Сидя на табуретке и упираясь спиной в стену, а ноги держа под столиком, вскочить было невозможно.
Вот в такую камеру для допросов и стали меня ежедневно водить.
Я забыл еще сказать, что на столе у следователя был телефон с отводной трубкой, а расстояние между его столом и столиком было метра 2–3.
В первый допрос следователь сказал, что зовут его Иван Иванович, и он будет вести мое дело.
Не знаю для чего, но он сообщил мне, что сам он из Гомеля и это его первое дело, от исхода которого зависит его карьера.
И так начались допросы.
Первые допросы касались моей биографии, и скрывать тут было нечего.
Я уже знал, что арестован по делу Ройфмана, который был арестован и находился в Бутырской тюрьме. Мне прочитали его показания, касающиеся меня, так что ничего не оставалось, как повторить некоторые из них, признав свою вину. Но дальше, как говорят, дело застопорилось.
Повторяя сказанное раньше, я ничего нового не говорил и ни каких фамилий не называл.

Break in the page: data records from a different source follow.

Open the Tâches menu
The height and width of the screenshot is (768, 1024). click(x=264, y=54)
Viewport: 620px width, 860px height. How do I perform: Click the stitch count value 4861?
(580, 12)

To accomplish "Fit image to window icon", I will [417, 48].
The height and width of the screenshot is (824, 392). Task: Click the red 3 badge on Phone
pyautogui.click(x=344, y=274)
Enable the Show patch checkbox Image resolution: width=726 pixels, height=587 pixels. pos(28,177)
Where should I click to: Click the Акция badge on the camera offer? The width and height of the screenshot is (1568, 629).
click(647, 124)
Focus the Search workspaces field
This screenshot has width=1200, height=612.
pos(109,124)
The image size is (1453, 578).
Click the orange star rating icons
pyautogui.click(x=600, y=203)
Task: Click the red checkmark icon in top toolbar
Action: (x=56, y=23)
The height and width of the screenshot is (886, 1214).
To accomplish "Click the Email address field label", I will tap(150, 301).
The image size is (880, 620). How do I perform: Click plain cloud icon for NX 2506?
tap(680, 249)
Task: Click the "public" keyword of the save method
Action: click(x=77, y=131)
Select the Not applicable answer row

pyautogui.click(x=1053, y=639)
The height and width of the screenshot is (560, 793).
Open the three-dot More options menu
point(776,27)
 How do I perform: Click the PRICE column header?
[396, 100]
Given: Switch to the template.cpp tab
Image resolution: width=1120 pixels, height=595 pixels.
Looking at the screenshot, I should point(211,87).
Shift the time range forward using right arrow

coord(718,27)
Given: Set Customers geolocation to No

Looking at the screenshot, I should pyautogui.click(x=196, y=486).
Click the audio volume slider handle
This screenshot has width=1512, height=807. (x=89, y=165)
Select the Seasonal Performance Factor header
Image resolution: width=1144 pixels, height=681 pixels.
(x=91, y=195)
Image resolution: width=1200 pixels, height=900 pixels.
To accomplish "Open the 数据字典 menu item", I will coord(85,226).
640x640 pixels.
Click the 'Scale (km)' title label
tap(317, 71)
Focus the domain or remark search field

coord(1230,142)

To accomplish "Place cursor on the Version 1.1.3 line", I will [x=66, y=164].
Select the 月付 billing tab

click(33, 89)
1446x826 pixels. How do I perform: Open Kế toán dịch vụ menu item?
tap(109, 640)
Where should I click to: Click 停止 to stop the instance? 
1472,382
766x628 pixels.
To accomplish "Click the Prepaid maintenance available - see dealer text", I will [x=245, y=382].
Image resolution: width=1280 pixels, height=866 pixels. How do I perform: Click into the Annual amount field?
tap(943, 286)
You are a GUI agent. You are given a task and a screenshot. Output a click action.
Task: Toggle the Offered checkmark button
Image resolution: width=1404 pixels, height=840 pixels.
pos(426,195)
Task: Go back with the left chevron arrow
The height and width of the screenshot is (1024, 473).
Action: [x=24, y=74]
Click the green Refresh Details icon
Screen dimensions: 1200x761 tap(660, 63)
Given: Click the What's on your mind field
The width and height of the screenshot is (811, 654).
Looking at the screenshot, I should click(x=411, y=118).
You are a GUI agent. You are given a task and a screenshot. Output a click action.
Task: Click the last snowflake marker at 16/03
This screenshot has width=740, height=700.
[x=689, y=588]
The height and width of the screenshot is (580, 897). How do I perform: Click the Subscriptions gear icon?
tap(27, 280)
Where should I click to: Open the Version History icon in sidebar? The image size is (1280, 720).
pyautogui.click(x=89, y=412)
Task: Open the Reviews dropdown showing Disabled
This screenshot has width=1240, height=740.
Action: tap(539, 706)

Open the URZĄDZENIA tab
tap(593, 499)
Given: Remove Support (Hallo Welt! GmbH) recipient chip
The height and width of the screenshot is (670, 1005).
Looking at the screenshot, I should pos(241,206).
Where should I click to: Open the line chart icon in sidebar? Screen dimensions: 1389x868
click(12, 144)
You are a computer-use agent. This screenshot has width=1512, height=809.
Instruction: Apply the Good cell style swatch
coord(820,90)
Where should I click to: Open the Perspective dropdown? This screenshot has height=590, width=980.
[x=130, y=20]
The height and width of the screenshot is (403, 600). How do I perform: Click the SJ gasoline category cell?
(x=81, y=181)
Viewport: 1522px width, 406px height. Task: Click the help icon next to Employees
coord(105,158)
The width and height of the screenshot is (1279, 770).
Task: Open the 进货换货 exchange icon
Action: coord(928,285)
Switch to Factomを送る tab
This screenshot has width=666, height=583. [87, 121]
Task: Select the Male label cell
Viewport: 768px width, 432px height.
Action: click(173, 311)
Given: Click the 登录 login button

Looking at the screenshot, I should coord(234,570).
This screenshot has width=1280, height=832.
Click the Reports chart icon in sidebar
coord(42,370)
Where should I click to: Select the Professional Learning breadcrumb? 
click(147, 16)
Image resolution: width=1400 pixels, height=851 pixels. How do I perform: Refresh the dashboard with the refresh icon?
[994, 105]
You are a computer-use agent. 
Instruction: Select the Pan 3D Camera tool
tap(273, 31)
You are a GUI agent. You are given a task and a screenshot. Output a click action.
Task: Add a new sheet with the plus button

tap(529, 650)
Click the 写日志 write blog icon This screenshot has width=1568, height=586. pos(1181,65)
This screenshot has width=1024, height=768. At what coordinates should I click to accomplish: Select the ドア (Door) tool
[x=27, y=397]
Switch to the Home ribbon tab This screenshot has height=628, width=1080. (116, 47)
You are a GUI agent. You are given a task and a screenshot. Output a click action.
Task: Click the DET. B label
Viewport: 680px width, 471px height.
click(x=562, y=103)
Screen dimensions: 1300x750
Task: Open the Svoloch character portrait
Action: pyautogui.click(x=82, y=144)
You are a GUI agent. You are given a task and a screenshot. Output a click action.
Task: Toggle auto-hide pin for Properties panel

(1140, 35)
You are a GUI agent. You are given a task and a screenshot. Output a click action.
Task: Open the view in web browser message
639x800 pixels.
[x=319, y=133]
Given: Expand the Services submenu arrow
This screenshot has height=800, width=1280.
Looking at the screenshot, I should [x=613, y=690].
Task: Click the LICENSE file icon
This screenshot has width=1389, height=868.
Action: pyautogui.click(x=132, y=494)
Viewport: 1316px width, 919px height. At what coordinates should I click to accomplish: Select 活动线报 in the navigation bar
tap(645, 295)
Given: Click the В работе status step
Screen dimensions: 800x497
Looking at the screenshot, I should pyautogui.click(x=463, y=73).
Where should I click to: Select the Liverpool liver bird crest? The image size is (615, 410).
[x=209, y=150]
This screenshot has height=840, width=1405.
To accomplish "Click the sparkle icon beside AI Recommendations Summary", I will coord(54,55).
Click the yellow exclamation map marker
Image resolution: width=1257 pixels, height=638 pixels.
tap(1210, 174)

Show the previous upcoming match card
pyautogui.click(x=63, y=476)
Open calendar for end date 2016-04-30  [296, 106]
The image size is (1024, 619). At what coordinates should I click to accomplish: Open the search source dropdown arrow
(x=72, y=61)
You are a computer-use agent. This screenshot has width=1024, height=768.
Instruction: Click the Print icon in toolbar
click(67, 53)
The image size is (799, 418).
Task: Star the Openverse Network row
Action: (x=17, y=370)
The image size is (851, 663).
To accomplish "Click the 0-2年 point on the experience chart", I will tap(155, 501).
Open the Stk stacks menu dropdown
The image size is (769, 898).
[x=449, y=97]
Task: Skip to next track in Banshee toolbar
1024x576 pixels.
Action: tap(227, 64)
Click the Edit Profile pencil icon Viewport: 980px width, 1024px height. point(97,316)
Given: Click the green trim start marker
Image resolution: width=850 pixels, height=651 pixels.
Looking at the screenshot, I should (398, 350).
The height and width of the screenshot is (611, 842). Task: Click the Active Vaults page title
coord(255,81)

Тогда на одном из очередных допросов, в присутствии еще одного следователя, мне предъявили альбом с фотокарточками и попросили посмотреть их, назвав, кого я знаю.
Дня два я рассматривал альбомы, но признал из всех только одну фотокарточку, на которой был изображен я сам, но и то, высказав сомнение.
Тогда мой следователь прибег к другому методу.
Во время допроса он звонил по телефону моей жене и держал трубку, не прижимая к уху, так, что мне хорошо был слышан голос жены.
Он предлагал мне взять отводную трубку и поговорить с ней, но неизменно получал в ответ отказ.
К обеду меня уводили в камеру, потом на прогулку и, очень редко, опять на допрос.
Сейчас я сам не могу понять, откуда у меня брались силы держаться. И, все – таки, один раз я не выдержал и согласился в камере написать обо всем, что интересовало следователя.
Я запомнил этот день – день 21 октября 1962 года, день, когда моему сыну исполнилось десять лет, а следователь, после очередного разговора с моей женой и поздравления ее с рождением сына, стал говорить мне о детях. Я сломался и дал согласие.
Меня отвели обратно в камеру, дали бумагу, чернила, ручку, и я сел писать.
Лучше бы у меня была плохая память! Но, к сожалению, я помнил все и начал свое повествование с 1948 года, когда впервые пошел работать в торговлю.
Я был, как в тумане, и писал целый день, прерываясь на обед и ужин. И за весь день меня ни разу не побеспокоили, даже на прогулку не водили.
Я ничего не соображал. Только к вечеру, закурив и прохаживаясь по камере (три шага до двери, поворот и обратно), я ужаснулся тому, что написал.
Сколько еще семей попадут в такое положение, как моя? Сколько людей я сделаю несчастными, а себе не помогу и даже ухудшу свое положение.
Теперь у меня была только одна задача: как уничтожить все написанное.
Видно надзиратели получили указания не мешать мне и, видя, что я целый день писал, ослабили внимание.
Перед отбоем, как и каждый день, меня повели в туалет, а я спрятал на груди все мною написанное.
Обычно, в туалете меня держали минут десять-пятнадцать, так как я успевал выкурить сигарету.
В туалете не было обычных сливных бачков, а вода сливалась очень часто сама, так что за это время я успел, разорвав на мелкие кусочки все мною написанное за день, незаметно спустить в унитаз.
Когда на другой день меня привели на допрос, следователь первым делом потребовал, чтобы я отдал ему то, что написал.
Я никогда не видел его таким, когда он узнал правду. Если бы он мог, то убил бы меня.
И опять потянулись однообразные дни. Каждый день меня водили на допрос, но я молчал и не хотел говорить со следователем.
Он читал мне показания других, арестованных по делу Ройфмана, и спрашивал мое мнение, но я молчал, пока не наступало время отправить меня в камеру. Ни одного протокола я не подписывал. Так продолжалось много дней. Потом меня прекратили водить на допрос и несколько дней не беспокоили.
Проходили дни за днями, и, если бы не книги, я бы сошел с ума, но они меня выручали.
Я завел себе такое правило: прочитывал пятьдесят страниц, делал перерыв и ходил по камере туда и обратно, считая вслух, тысячу раз; потом курил сигарету и снова садился читать. На мое «счастье» библиотека была очень хорошая, и книг хватало.
Что было с моей семьей – женой и детьми я не знал, а мог только догадываться.
Ремарка 2
Лишнее знание – лишние слезы.
Когда папу везли на Лубянку, в нашем доме творился беспредел: в платяной шкаф складывались и опечатывались все наши вещи. Занимались этим сотрудники КГБ – майор Серегин, капитан Матвеев, капитан Громов и лейтенант Богусевич.